System setup and notes
Hardware and Software
Test Platforms
MV Cubik GamePro System | Dell XPS Gen-4 System | |
Processor(s) | AMD Athlon 64 3500+ (Winchester core) 2.2GHz | Intel Pentium 4 560 - 3.6GHz |
Mainboard | Shuttle SN95G5 chassis (FN95 m/b) | Dell i925X |
Memory | 1GByte (2x512MB) Corsair XMS3200C2PT | 1GByte (2x512MB) Infineon DDR2-PC4300 | Memory timings | 3-3-3-8 | 4-4-4-12 |
Graphics Card | Inno3D GeForce 6800 GT 256MB - AGP - ForceWare 71.89 | ATI RADEON X850 XT PE 256MB - PEG16X - CATALYST 5.3 | Disk Drive | Hitachi Desktar 7K250 250GB SATA | Maxtor MaxLineII 250GB SATA |
BIOS Version | 10/08/2004 | 21/02/2005 |
Operating System | Windows XP Home w/SP2 | Windows XP Professional w/SP2 |
Price | £1,129 inc.

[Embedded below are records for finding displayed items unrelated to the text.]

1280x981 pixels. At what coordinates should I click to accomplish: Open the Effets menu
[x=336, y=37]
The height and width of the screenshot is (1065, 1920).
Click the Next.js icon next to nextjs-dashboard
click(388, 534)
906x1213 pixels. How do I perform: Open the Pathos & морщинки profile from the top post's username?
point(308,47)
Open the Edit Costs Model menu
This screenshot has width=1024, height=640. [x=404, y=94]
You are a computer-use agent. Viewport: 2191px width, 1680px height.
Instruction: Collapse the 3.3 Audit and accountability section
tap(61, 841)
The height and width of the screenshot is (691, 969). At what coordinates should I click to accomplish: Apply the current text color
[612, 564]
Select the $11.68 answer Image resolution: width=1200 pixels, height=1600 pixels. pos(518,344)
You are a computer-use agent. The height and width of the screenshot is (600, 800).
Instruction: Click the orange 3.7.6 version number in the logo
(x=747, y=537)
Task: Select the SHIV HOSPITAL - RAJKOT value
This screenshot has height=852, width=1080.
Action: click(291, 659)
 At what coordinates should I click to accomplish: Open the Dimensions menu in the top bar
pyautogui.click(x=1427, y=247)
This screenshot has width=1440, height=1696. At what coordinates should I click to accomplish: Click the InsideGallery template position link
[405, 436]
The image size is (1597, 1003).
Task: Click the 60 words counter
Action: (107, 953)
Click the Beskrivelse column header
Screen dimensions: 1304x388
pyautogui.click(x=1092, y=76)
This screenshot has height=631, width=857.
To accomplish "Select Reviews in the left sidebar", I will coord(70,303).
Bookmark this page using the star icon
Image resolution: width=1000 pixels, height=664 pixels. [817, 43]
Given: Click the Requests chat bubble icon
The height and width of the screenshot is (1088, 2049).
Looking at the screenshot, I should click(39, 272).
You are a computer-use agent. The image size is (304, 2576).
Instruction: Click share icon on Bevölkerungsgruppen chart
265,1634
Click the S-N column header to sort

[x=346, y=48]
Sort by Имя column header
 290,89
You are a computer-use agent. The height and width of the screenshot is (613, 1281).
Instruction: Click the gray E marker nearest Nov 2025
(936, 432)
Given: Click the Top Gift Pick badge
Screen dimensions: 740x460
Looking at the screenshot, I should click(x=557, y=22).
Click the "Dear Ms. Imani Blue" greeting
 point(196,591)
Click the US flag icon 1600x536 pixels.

VAT (base unit) | £1,799 inc. VAT (inc. 19" CRT and Creative speakers |
Benchmark Software
HEXUS Pifast Benchmark
ScienceMark 2.0 (7th February 2005)
Realstorm 2004
CINEBENCH 2003 multi-CPU render
HEXUS.in-house MP3 Encoding Benchmark using LAME 3.97a (Intel HT compiler) - 701MB WAV
picCOLOR 32-bit v4.0
KribiBench v1.1.9
Microsoft Movie Maker 2.1
USB2.0 transfer test
DOOM 3 Timedemo 1
3DMark05 v1.2.0
3DMark2001SE b330
UT2003 Bot Match
Notes
No problems to report during a weekend of usage. MV has taken a proven platform and assembled a PC that's as stable as any other system I've tested. As a performance comparison, and perhaps somewhat unfair, is a top-of-the-line Dell Dimension XPS Gen-4 that features a Pentium 4 560 CPU, ATI's excellent X850 XT PE PCI-Express video card, and 1GB of PC4300 DDR2. It's a full-blown tower that weighs in at around 18KG, so it's on the opposite end of the physical scale to the 7KG MV Cubik GamePro. The £1,799 asking price, albeit with 19" CRT and Creative speakers, puts it a notch or two above the Cubik's immediate competition, too.
Overclocking
Hopes were high that the combination of Athlon 64 3500+ Winchester CPU and NVIDIA nForce3 Ultra would yield an impressive FSB-overclocking result. CPU voltage was raised to 1.55v, DDR was dropped to maximum memory limit of 166MHz, HT frequency reduced to 3x, and AGP locked in at 66MHz. Further, fan speed was increased to the maximum setting. Imagine the surprise, or shock, of tinkering with the system for 30 minutes and only achieving a maximum, stable overclock of 221MHz, equating to around 2430MHz. Performance for free, sure, but lower than the 2500MHz+ that I presumed was a given. The usual caveats apply. This sample probably isn't indicative of SN95G5's in general. Indeed, reports of 250MHz+ are common.